• [Work order A]
In the lobster and corn tart recipe below, translate this sentence into Spanish: "This quiche-like tart, meant to accompany a glass of chilled chardonnay, can be served warm or at room temperature."
• [Work order B]
Decide whether each statement agrees with the lobster and corn tart recipe below. Answer yes or no and quote the words from the recipe that decide it.
(i) The tart is made with a single lobster.
(ii) The tart has to be served warm.
(iii) The recipe calls for dried tarragon.
• [Work order C]
Continue the lobster and corn tart recipe below, starting after its final line.

• [Source text]
--- START ---

Lobster and corn. It does not take much more than those eminently compatible ingredients to recognize summer. You hardly need a recipe to prepare steamed or broiled lobsters and serve them with corn on the cob. But you do need more than pocket change. Here, you can satisfy four at lunch or six with a first course at dinner, relying on a single, modest lobster. This quiche-like tart, meant to accompany a glass of chilled chardonnay, can be served warm or at room temperature.

Ingredients

  • Pastry for a 9-inch tart
  • Flour for rolling
  • 1 tablespoon unsalted butter
  • ½ cup finely chopped onion
  • 1½ cups fresh corn kernels (from about 2 ears)
  • 1 tablespoon finely chopped fresh tarragon
  • Pinch cayenne
  • ¾ cup whole milk
  • 2 large eggs, beaten
  • ¼ cup heavy cream
  • 1 1 1/4-pound lobster boiled or steamed, shucked and diced
  • Grated zest of 1 lemon
  • Salt and ground black pepper
  • Nutritional Information
    • Nutritional analysis per serving (4 servings)

      332 calories; 14 grams fat; 7 grams saturated fat; 0 grams trans fat; 4 grams monounsaturated fat; 1 gram polyunsaturated fat; 19 grams carbohydrates; 2 grams dietary fiber; 5 grams sugars; 30 grams protein; 305 milligrams cholesterol; 664 milligrams sodium

    • Note: Nutrient information is not available for all ingredients. Amount is based on available data.

--- END ---

• [Record extracts]

--- START ---

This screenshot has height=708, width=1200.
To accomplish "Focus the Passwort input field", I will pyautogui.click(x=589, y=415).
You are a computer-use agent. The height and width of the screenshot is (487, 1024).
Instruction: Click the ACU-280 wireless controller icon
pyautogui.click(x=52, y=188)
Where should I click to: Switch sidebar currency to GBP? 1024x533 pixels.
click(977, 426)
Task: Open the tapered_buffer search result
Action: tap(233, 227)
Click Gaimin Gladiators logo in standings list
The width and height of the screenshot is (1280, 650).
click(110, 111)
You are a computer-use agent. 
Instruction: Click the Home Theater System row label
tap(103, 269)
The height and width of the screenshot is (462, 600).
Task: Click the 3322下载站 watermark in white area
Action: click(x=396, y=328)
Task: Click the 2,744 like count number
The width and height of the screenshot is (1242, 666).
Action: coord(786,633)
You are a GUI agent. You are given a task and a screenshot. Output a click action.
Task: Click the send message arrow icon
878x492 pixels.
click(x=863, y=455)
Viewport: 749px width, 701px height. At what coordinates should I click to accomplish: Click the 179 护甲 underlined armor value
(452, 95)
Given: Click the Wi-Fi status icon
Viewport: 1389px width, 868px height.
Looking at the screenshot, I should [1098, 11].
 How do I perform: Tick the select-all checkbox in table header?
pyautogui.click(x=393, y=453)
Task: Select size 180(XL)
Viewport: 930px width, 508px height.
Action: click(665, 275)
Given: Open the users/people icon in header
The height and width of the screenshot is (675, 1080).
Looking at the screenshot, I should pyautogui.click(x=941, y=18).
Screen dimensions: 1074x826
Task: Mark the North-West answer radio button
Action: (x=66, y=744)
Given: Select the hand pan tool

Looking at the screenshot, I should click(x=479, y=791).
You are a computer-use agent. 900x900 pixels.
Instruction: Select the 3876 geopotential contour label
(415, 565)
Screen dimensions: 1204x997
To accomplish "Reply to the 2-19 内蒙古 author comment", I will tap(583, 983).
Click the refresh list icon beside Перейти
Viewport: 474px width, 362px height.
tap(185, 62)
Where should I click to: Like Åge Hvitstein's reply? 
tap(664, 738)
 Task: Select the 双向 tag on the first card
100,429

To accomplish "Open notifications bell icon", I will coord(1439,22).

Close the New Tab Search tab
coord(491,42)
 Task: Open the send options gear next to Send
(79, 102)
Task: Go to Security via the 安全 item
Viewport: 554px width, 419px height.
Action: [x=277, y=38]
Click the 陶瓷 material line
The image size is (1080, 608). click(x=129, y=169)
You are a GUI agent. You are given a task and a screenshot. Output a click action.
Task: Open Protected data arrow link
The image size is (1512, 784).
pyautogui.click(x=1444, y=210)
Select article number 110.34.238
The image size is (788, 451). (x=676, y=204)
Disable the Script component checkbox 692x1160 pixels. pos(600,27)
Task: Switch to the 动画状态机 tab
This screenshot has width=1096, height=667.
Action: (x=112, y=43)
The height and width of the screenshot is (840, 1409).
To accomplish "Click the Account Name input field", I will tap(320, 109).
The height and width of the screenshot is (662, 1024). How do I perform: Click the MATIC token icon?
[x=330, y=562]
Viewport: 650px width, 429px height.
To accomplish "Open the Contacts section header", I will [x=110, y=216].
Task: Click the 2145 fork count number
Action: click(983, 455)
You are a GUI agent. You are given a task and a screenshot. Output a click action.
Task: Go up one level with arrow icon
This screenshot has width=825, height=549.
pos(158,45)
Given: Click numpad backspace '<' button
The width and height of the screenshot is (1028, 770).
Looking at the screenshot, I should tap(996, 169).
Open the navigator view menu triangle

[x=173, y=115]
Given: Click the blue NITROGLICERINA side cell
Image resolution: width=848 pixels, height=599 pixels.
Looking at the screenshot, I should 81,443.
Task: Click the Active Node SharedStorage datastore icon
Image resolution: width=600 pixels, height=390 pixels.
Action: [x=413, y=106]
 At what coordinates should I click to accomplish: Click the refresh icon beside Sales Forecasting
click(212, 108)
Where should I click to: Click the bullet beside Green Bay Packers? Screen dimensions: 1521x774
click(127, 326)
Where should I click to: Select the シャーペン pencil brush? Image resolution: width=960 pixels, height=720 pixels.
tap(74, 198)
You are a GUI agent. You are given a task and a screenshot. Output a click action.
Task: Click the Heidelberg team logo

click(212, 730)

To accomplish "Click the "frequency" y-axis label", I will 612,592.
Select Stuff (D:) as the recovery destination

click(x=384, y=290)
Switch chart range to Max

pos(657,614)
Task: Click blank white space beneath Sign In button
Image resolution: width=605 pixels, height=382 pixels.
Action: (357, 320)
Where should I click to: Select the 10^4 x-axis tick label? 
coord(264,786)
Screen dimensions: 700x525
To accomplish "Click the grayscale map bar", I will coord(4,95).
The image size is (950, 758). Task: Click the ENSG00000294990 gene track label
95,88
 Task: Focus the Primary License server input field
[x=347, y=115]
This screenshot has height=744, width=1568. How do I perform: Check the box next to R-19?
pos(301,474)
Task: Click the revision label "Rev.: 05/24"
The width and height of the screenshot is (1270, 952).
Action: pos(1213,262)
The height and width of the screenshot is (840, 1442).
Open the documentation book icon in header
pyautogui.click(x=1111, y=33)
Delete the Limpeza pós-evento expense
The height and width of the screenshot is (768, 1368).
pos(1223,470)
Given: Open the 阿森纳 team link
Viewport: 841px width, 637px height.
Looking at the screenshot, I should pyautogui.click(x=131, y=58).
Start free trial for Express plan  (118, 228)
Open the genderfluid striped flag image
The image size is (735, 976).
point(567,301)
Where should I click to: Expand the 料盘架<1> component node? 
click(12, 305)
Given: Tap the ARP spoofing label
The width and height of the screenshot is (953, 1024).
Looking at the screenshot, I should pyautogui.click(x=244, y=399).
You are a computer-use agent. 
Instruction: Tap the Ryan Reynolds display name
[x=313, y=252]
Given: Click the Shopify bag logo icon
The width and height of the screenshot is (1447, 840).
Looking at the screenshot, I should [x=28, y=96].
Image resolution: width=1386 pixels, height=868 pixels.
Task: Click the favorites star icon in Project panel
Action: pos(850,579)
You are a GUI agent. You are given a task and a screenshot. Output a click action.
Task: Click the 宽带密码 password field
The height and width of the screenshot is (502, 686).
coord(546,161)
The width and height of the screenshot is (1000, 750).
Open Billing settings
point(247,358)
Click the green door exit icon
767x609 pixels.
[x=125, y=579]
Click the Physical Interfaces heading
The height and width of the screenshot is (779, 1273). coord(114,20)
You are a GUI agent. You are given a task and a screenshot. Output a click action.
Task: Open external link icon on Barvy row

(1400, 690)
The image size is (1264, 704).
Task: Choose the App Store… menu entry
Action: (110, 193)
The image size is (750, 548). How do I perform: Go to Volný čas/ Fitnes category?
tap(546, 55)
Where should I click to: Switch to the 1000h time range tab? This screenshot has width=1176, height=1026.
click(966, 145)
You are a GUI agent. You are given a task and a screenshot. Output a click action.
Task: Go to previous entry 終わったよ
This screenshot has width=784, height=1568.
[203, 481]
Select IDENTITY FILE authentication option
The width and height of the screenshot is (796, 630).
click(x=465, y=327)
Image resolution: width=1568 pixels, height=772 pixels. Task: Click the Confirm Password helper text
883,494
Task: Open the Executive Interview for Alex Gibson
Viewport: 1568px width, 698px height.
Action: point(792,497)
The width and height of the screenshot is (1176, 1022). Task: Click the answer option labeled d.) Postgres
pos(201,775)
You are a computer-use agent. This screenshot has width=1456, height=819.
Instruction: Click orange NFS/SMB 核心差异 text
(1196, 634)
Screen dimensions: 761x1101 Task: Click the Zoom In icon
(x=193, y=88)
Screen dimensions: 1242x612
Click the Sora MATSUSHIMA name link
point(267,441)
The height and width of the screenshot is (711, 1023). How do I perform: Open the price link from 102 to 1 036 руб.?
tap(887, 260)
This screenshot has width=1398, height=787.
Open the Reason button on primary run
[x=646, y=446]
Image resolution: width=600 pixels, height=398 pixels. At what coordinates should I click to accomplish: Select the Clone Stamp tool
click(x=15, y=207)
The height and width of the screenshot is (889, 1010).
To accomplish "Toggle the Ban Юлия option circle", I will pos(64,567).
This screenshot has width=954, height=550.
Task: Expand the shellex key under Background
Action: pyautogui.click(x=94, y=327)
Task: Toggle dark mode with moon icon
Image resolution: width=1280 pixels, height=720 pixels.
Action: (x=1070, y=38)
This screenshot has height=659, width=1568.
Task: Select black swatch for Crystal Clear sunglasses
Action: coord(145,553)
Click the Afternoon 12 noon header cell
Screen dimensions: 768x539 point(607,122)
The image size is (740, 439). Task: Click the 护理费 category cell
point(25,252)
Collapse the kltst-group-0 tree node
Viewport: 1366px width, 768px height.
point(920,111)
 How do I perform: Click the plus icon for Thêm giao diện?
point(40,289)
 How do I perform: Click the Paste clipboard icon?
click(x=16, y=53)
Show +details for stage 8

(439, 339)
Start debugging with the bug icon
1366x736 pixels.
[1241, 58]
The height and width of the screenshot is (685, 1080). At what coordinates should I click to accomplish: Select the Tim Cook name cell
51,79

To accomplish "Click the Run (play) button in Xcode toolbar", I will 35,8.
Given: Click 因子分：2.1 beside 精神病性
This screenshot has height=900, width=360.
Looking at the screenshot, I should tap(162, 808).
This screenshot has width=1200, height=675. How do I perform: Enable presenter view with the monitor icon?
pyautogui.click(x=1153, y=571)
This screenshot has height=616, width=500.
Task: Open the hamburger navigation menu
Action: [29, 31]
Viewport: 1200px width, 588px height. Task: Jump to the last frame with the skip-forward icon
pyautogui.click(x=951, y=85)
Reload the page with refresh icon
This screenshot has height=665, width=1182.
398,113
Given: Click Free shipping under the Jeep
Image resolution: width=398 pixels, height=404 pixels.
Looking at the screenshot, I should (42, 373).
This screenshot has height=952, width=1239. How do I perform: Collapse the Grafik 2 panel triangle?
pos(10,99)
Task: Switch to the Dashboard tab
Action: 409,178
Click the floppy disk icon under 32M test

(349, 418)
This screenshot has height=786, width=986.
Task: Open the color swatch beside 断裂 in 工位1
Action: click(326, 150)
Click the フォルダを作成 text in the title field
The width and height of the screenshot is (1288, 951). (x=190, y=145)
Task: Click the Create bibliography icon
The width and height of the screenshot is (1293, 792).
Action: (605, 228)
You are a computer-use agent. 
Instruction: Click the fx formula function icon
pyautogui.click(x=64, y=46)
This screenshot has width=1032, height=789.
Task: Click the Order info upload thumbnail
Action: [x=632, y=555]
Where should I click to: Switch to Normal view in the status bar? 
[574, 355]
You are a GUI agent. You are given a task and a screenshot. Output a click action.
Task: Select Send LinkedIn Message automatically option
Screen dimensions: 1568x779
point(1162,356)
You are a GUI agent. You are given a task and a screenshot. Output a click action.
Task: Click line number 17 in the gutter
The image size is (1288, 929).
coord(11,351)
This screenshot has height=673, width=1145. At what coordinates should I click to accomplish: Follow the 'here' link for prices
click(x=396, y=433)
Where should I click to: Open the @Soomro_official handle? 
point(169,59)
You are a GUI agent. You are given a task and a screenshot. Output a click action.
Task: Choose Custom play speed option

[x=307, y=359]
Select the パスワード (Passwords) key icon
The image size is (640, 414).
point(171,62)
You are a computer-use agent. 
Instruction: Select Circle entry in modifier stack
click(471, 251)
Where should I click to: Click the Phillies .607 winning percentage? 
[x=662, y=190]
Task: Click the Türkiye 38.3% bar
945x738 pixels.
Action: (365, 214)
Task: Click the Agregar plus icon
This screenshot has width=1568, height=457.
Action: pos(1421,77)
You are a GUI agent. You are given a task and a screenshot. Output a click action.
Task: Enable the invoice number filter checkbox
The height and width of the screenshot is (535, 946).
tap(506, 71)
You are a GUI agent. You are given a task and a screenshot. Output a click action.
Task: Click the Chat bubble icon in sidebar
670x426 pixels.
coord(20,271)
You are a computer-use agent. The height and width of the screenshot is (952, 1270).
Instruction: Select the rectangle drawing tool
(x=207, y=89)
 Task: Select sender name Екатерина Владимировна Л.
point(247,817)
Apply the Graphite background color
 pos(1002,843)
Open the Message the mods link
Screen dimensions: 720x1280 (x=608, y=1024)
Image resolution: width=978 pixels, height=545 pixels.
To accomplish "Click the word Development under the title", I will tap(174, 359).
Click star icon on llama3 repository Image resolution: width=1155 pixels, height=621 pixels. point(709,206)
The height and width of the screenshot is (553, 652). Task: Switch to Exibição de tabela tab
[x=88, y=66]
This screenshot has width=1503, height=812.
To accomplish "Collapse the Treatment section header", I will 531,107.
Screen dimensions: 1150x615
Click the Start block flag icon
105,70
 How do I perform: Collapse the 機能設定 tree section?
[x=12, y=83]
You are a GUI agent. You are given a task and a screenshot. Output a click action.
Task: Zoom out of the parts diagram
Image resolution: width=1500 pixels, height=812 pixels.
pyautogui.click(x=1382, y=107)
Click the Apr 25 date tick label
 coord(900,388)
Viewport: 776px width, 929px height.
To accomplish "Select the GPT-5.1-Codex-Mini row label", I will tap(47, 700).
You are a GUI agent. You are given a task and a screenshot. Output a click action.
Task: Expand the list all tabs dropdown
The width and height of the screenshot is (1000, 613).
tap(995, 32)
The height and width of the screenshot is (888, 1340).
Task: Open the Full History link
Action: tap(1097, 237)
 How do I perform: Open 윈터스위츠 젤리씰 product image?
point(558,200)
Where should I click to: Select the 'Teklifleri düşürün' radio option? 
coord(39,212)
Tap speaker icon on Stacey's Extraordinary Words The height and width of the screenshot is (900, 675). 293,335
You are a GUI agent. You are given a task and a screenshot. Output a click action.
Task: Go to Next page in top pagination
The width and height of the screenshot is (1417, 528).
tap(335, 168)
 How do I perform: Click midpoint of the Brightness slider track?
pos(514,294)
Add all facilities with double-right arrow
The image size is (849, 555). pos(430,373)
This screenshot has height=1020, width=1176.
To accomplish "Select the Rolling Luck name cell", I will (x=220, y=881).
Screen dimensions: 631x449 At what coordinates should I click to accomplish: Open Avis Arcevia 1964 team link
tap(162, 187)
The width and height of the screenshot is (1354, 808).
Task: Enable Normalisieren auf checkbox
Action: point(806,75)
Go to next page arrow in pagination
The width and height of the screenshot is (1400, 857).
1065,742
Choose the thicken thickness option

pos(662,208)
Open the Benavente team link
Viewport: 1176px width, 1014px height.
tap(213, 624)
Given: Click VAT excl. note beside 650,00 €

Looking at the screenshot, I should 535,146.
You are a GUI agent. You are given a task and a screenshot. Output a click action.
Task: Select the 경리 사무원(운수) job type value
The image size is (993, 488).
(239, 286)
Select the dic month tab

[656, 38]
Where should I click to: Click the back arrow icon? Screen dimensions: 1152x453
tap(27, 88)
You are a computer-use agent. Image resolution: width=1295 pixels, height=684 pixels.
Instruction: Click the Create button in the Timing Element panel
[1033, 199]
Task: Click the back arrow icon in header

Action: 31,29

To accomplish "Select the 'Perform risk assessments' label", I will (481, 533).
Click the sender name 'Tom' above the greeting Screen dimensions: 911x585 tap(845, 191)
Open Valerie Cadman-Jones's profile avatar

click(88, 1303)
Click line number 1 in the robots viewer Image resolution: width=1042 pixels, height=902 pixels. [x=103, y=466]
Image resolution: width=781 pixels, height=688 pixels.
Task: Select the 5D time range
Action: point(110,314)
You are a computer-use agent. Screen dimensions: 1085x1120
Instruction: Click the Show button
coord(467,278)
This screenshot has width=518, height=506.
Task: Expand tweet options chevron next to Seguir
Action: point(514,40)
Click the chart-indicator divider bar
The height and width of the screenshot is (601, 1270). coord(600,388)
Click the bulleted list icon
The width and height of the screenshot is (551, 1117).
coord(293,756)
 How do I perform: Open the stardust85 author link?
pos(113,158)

--- END ---

• [Output A]
Esta tarta parecida a una quiche, pensada para acompañar una copa de chardonnay frío, puede servirse caliente o a temperatura ambiente.

• [Output B]
(i) Yes: "relying on a single, modest lobster."
(ii) No: "can be served warm or at room temperature."
(iii) No: "1 tablespoon finely chopped fresh tarragon"

• [Output C]
4 to 6 servings

Preparation

  1. Heat oven to 425 degrees. Roll out pastry on a lightly floured surface and fit into a 9-inch straight-sided tart pan or a pie pan. Prick bottom, line with foil and add pastry weights. Bake 10 minutes, until pastry starts to look dry. Remove foil and weights and bake 5 or so minutes more, until pastry is lightly colored. Remove from oven but leave oven on.
  2. Melt butter in a saucepan. Add onion and cook on low until soft but not brown, about 5 minutes. Stir in corn, tarragon and cayenne. Stir in milk. Bring to a simmer. Remove from heat. In a bowl, beat eggs and cream together and slowly stir into the pan. Add lobster. Stir in lemon zest and season with salt and pepper.
  3. Ladle mixture into prepared tart shell. Bake 10 minutes. Reduce heat to 350 degrees and bake about 20 minutes more, until top is firm to the touch and very lightly browned, and a knife inserted in the filling comes out clean. Remove from oven and let rest 10 minutes before serving.